Ed was seated on my left and on my right was Carlene, a fragile-looking, waxen-faced woman with short, curly brown hair. I didn’t catch her husband’s name, but he was a heavy-set, balding man and sat on Carlene’s right. His back to her, he was gesturing enthusiastically to someone across the room.
After we introduced ourselves, Carlene touched my arm and skipping all small talk began the tale of her daughter Bethie who, at five, had been stricken with leukemia and died soon after. Thinking about my two healthy daughters, I spent the rest of that festive occasion listening to Carlene’s story of her little girl’s illness and death.
I was startled to be chosen her designated listener and dismayed by the story’s content. Childhood cancer was an unknown entity for me and among those I knew, existing only in a realm far from ours.
Carlene and I were two young women, both mothers, meeting for the first time at a joyous gathering. She needed to express her sadness and on a level beyond my expectations. I was on hand, and while at first reluctant and ill-prepared to concentrate, soon became enmeshed in the brief history of her child. I started to mourn for Bethie as if I had known her. Straining to understand Carlene, I leaned forward, my eyes not leaving her face, a faint gasp here and there my only sounds. Why had her husband walked to the next table? Why wasn’t he sitting next to her, comforting her, grieving with her?
Carlene’s emotions were constrained, her eyes grounded on her plate, her words spoken in dull tones. Seldom looking up, she talked of chemo burns, IV poles, bone marrow punctures, hematomas, and more. Carlene was a nurse and I thought that might have explained her detached manner and the medical terms. How easily those complicated words rolled from her tongue. I didn’t know, then, that most parents with severely ill children, regardless of profession, talked that way. They were articulate in the science of their child’s particular disorder. I didn’t know, either, that acute sorrow displayed in a number of ways.
Ed and I danced during dinner—our standard shuffling two-step that Ed learned years ago and had no interest in refining—but it wasn’t often. As we swayed to the music the catering staff set up elaborate buffet tables. The food was luscious-looking but my appetite had vanished.
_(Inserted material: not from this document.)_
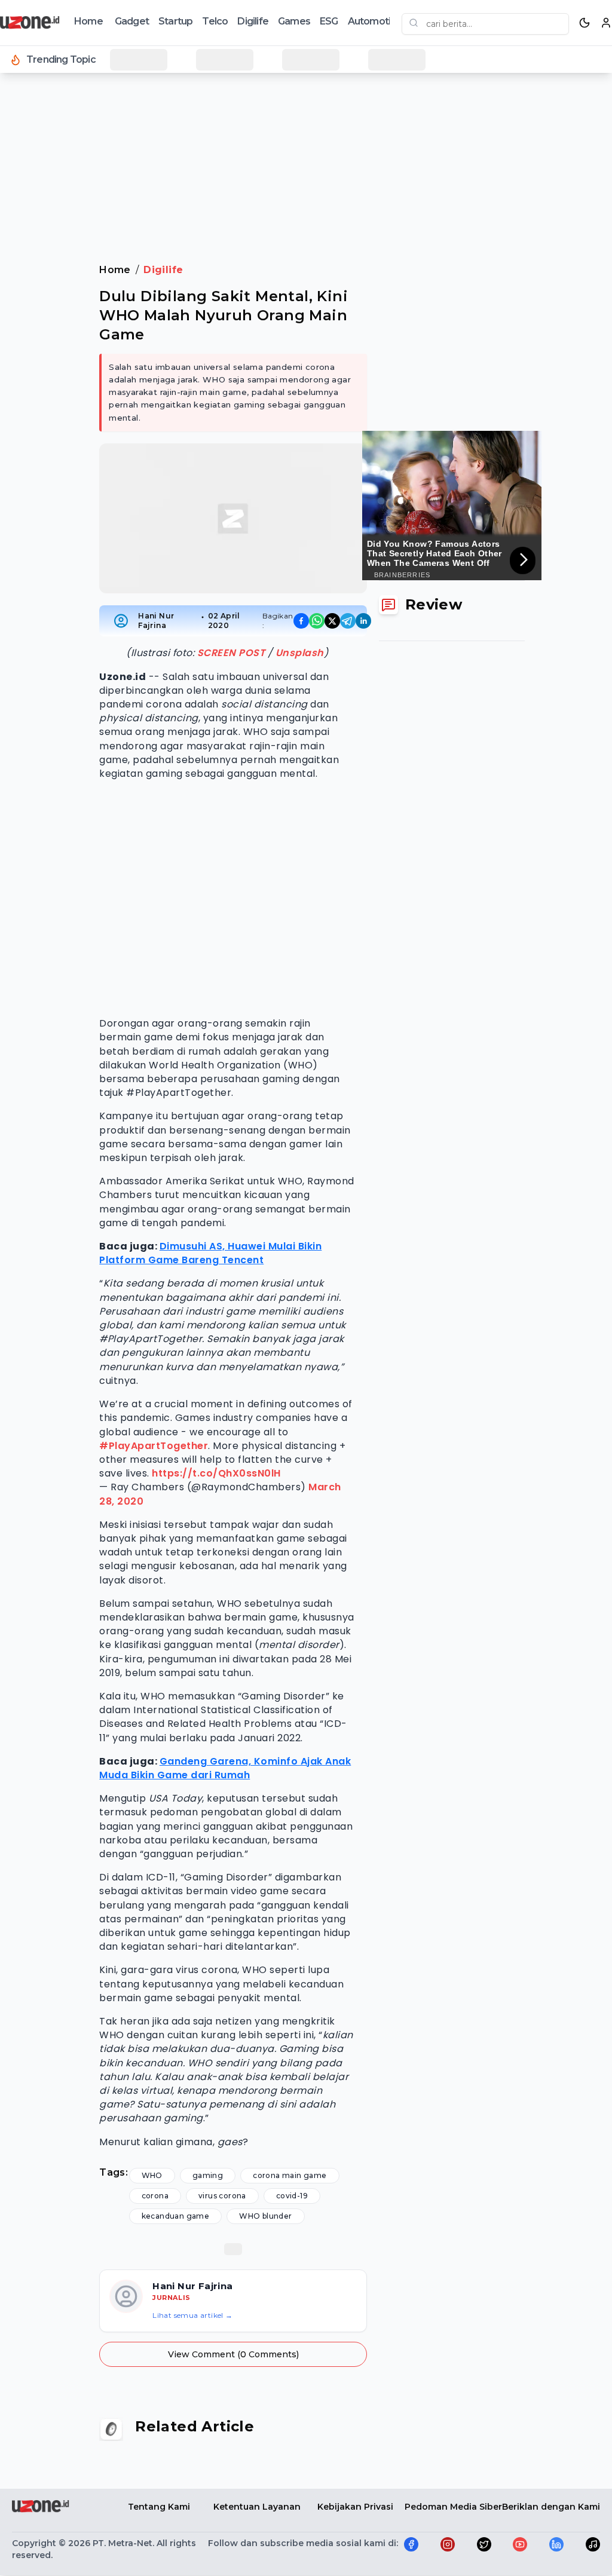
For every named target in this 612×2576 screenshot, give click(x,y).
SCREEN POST (231, 653)
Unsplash (300, 653)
The initial discomfort with Carlene’s story had given way to its power as a mother’s lament and my wonderful husband Ed didn’t object when, after each dance, I hurried back to our table. I knew Carlene had to continue with Bethie’s story although I suspected that, for her, it was a story without end. A child may die but, for the mother, that child is never truly gone.
For me? The memory of Aaron’s Bar Mitzvah and my one-time-only friend remained stuck in my brain. It has never faded. Carlene elected to talk about her daughter that day because, I imagine, Aaron’s coming-of-age celebration gave free rein to her mourning and allowed the unbearable to spill out. Amidst all the feverish pleasure, she and an accidental stranger relived one of life’s unnatural happenings, a child lost before her time.
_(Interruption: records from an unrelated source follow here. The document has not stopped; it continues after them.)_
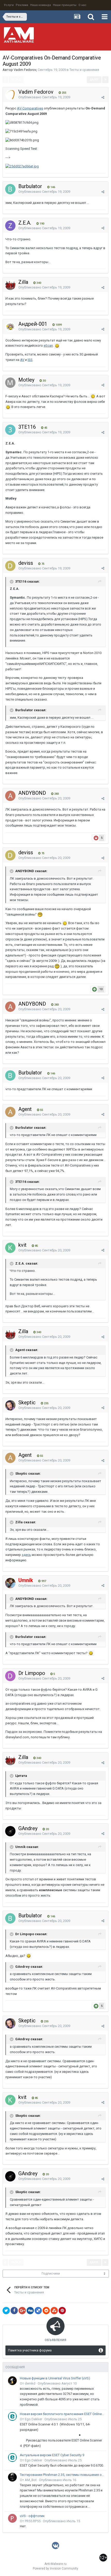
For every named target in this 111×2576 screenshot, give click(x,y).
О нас (82, 5)
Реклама (22, 5)
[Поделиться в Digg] (30, 2310)
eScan (48, 345)
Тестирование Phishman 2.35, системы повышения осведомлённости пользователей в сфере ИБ (62, 2475)
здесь (26, 1555)
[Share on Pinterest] (62, 2310)
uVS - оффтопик (32, 2516)
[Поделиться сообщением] (102, 97)
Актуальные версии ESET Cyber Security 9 (52, 2455)
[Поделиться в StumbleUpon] (54, 2310)
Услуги (9, 5)
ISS (30, 360)
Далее (94, 79)
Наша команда (40, 5)
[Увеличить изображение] (57, 345)
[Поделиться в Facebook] (14, 2310)
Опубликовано (44, 97)
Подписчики (51, 2273)
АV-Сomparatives (30, 108)
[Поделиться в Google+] (22, 2310)
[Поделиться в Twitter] (6, 2310)
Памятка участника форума (30, 2350)
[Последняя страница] (105, 79)
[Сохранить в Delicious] (38, 2310)
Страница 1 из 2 (55, 80)
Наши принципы (64, 5)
I never saw Carlene again although I thought about her often. It seemed odd that she saw fit to tell me Bethie’s story. She turned to me, an unknown, and took the chance that I would be a safe listener and so I was. I didn’t interrupt; I didn’t turn away; I didn’t offer advice. Carlene simply wanted to tell her story. It consumed her. And why not? It was a consuming story.
Clearly, the fusing of a ritual celebration, a nearby stranger with a sympathetic face and a mother’s urge to speak of her daughter’s life and death inspired a burst of trust. How could I forget that? For Carlene, Bethie’s story had no end. For us, it hadn’t yet begun.